Records from a data collection:
┌──

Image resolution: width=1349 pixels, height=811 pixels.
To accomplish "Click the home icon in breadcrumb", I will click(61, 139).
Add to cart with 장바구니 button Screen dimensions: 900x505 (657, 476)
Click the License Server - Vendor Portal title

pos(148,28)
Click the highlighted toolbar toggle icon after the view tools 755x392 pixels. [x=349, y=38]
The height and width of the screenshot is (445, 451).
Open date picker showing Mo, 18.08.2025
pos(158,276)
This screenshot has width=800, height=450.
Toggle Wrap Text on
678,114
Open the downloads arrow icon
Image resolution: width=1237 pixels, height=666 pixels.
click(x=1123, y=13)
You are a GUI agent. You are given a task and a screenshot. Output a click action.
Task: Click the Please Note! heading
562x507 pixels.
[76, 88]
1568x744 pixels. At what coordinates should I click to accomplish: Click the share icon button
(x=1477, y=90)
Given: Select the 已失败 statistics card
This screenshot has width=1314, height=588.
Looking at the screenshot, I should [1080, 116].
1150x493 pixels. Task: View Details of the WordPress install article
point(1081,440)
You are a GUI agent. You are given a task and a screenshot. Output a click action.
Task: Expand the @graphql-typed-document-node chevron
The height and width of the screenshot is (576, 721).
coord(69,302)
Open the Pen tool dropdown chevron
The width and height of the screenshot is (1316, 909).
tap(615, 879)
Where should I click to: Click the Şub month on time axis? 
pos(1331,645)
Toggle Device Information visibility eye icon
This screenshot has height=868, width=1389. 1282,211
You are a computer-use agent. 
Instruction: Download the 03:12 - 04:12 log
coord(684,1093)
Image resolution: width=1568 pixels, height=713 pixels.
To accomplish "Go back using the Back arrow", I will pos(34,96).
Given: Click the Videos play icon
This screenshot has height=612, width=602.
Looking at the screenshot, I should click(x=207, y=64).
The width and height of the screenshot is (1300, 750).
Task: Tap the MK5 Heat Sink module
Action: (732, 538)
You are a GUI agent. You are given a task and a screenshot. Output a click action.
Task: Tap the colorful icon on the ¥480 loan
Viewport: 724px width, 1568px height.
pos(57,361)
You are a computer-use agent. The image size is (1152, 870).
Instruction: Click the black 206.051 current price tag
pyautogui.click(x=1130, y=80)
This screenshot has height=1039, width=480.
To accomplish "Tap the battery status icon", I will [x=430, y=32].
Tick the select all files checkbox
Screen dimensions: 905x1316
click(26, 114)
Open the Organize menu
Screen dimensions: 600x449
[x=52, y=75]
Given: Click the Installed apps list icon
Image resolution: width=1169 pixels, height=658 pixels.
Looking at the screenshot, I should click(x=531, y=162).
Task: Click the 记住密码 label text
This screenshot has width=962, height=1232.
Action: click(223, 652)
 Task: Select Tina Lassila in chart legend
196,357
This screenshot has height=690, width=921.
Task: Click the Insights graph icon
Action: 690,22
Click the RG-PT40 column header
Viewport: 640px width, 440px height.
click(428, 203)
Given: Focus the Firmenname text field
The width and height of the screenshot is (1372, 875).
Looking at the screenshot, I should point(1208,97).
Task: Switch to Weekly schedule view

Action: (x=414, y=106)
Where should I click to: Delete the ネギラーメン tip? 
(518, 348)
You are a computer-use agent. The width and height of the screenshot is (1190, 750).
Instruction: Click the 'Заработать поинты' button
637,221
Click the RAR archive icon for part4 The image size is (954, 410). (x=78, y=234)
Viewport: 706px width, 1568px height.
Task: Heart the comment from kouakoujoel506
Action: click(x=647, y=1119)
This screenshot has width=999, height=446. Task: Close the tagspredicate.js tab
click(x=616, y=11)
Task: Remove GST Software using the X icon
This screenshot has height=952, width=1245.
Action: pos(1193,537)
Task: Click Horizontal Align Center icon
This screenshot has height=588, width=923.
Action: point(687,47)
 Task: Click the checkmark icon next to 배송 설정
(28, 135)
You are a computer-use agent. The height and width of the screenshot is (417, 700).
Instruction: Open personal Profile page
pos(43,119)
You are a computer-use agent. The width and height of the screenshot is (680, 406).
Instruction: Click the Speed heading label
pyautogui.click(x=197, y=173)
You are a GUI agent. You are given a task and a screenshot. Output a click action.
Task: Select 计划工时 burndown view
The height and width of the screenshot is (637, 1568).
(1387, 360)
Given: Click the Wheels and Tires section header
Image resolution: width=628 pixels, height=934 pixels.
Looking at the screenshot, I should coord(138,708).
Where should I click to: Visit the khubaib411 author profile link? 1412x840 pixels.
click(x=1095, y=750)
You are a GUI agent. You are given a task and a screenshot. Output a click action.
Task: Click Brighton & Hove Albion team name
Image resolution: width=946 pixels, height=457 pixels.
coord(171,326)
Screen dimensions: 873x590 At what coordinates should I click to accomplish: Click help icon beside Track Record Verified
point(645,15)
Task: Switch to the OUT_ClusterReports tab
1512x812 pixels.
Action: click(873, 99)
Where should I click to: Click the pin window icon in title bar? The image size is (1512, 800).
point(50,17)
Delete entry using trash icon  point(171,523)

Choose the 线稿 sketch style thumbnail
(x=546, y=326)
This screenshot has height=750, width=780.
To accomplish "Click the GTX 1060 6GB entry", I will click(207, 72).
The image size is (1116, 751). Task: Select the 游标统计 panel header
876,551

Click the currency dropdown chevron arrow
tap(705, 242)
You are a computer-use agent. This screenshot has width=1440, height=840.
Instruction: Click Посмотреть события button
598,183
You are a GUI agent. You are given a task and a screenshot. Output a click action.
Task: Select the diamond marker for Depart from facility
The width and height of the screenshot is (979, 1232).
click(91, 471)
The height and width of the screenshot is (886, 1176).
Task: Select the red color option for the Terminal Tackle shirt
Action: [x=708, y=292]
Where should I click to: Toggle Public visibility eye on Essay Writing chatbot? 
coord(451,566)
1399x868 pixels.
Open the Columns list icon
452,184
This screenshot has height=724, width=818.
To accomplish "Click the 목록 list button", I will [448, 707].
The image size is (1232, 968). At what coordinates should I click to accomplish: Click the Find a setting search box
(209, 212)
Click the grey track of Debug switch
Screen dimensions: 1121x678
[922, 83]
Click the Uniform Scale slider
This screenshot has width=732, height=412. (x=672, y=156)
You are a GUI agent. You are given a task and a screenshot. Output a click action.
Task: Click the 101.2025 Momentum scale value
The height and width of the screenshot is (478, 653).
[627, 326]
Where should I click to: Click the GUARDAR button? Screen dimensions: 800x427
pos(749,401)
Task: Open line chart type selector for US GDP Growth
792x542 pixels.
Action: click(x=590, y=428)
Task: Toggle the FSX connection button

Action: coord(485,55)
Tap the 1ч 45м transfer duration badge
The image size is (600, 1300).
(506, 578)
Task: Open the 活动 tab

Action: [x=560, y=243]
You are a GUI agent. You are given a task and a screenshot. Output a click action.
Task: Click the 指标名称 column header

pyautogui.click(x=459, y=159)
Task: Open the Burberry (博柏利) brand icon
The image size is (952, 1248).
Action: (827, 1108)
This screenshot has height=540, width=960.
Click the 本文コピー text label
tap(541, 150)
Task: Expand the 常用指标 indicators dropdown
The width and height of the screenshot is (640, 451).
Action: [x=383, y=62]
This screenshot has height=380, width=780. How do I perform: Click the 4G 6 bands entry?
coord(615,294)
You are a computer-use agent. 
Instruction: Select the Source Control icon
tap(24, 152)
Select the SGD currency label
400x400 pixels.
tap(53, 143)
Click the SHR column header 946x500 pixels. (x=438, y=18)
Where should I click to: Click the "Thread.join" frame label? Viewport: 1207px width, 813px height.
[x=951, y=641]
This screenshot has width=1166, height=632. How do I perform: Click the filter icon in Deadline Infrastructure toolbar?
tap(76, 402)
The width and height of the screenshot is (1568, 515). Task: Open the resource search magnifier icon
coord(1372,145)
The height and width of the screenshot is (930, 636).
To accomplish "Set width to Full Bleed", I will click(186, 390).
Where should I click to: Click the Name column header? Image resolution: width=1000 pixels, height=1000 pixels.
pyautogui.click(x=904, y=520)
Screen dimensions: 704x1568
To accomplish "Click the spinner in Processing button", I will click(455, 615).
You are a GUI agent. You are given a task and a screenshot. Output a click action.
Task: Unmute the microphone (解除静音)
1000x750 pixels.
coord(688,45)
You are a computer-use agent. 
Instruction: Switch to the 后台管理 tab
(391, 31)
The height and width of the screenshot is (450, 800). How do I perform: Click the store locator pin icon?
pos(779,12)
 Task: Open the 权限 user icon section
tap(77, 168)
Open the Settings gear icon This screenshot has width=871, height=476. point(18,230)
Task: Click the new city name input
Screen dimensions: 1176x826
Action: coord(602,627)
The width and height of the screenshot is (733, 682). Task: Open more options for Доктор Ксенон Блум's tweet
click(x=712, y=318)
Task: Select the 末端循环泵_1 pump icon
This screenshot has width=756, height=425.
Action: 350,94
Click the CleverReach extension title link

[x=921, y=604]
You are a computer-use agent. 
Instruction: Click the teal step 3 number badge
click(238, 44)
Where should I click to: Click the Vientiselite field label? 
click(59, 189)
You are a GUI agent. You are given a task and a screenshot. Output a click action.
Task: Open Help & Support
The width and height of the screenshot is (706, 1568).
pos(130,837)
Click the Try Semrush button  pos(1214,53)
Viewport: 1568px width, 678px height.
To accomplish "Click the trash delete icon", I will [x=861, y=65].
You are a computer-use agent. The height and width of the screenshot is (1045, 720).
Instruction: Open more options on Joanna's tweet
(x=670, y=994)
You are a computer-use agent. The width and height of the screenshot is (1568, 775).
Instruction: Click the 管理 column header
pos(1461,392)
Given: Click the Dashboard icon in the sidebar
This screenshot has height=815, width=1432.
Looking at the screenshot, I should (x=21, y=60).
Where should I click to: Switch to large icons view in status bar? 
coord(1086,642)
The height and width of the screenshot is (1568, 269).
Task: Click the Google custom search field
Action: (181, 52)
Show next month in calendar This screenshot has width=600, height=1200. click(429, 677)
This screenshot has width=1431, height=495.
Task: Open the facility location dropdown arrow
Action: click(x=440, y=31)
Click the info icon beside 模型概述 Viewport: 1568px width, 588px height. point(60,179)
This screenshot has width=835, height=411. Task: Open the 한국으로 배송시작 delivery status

└──

= EXERCISE =
Write out exactly the final stretch of the records: the line containing "Show next month" and every line after it, through the last, and nothing else.

= SOLVED PROBLEM =
Show next month in calendar This screenshot has width=600, height=1200. click(429, 677)
This screenshot has width=1431, height=495.
Task: Open the facility location dropdown arrow
Action: click(x=440, y=31)
Click the info icon beside 模型概述 Viewport: 1568px width, 588px height. point(60,179)
This screenshot has width=835, height=411. Task: Open the 한국으로 배송시작 delivery status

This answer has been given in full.